### Goal of the exercise:
The answer must be an exact transcription of all the records below.

··· Data records ···

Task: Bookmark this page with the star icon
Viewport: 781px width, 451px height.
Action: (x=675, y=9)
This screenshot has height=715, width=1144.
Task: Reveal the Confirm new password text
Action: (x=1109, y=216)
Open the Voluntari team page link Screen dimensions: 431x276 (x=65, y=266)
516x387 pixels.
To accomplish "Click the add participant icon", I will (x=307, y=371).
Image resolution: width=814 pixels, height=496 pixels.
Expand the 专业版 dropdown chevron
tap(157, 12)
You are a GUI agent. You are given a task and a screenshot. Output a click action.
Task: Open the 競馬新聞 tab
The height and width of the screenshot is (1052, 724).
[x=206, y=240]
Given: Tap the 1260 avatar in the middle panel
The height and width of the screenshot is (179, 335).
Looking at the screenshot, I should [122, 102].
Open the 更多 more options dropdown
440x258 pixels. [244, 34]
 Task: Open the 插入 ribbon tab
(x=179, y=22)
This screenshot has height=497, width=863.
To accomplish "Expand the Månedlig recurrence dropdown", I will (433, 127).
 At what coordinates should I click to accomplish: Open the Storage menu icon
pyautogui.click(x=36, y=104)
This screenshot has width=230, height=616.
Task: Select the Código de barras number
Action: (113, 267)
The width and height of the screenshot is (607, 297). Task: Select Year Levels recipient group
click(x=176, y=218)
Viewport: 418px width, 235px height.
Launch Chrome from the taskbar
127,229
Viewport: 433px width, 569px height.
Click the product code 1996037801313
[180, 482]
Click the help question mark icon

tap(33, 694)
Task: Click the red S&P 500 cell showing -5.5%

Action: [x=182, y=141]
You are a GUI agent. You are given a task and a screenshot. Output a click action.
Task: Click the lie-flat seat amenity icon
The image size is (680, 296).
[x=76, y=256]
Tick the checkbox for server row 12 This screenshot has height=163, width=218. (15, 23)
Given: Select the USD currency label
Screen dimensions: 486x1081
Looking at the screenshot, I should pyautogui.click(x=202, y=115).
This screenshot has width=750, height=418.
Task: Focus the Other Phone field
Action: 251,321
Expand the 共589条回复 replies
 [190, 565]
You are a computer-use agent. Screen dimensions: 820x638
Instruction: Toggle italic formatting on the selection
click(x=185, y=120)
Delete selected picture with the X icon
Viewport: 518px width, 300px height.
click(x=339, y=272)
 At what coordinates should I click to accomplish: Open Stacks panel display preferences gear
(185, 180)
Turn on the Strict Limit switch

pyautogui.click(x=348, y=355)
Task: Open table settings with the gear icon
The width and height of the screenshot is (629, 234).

···

### Task result:
Task: Bookmark this page with the star icon
Viewport: 781px width, 451px height.
Action: (x=675, y=9)
This screenshot has height=715, width=1144.
Task: Reveal the Confirm new password text
Action: (x=1109, y=216)
Open the Voluntari team page link Screen dimensions: 431x276 (x=65, y=266)
516x387 pixels.
To accomplish "Click the add participant icon", I will (x=307, y=371).
Image resolution: width=814 pixels, height=496 pixels.
Expand the 专业版 dropdown chevron
tap(157, 12)
You are a GUI agent. You are given a task and a screenshot. Output a click action.
Task: Open the 競馬新聞 tab
The height and width of the screenshot is (1052, 724).
[x=206, y=240]
Given: Tap the 1260 avatar in the middle panel
The height and width of the screenshot is (179, 335).
Looking at the screenshot, I should [122, 102].
Open the 更多 more options dropdown
440x258 pixels. [244, 34]
 Task: Open the 插入 ribbon tab
(x=179, y=22)
This screenshot has height=497, width=863.
To accomplish "Expand the Månedlig recurrence dropdown", I will (433, 127).
 At what coordinates should I click to accomplish: Open the Storage menu icon
pyautogui.click(x=36, y=104)
This screenshot has width=230, height=616.
Task: Select the Código de barras number
Action: (113, 267)
The width and height of the screenshot is (607, 297). Task: Select Year Levels recipient group
click(x=176, y=218)
Viewport: 418px width, 235px height.
Launch Chrome from the taskbar
127,229
Viewport: 433px width, 569px height.
Click the product code 1996037801313
[180, 482]
Click the help question mark icon

tap(33, 694)
Task: Click the red S&P 500 cell showing -5.5%

Action: [x=182, y=141]
You are a GUI agent. You are given a task and a screenshot. Output a click action.
Task: Click the lie-flat seat amenity icon
The image size is (680, 296).
[x=76, y=256]
Tick the checkbox for server row 12 This screenshot has height=163, width=218. (15, 23)
Given: Select the USD currency label
Screen dimensions: 486x1081
Looking at the screenshot, I should pyautogui.click(x=202, y=115).
This screenshot has width=750, height=418.
Task: Focus the Other Phone field
Action: 251,321
Expand the 共589条回复 replies
 [190, 565]
You are a computer-use agent. Screen dimensions: 820x638
Instruction: Toggle italic formatting on the selection
click(x=185, y=120)
Delete selected picture with the X icon
Viewport: 518px width, 300px height.
click(x=339, y=272)
 At what coordinates should I click to accomplish: Open Stacks panel display preferences gear
(185, 180)
Turn on the Strict Limit switch

pyautogui.click(x=348, y=355)
Task: Open table settings with the gear icon
The width and height of the screenshot is (629, 234).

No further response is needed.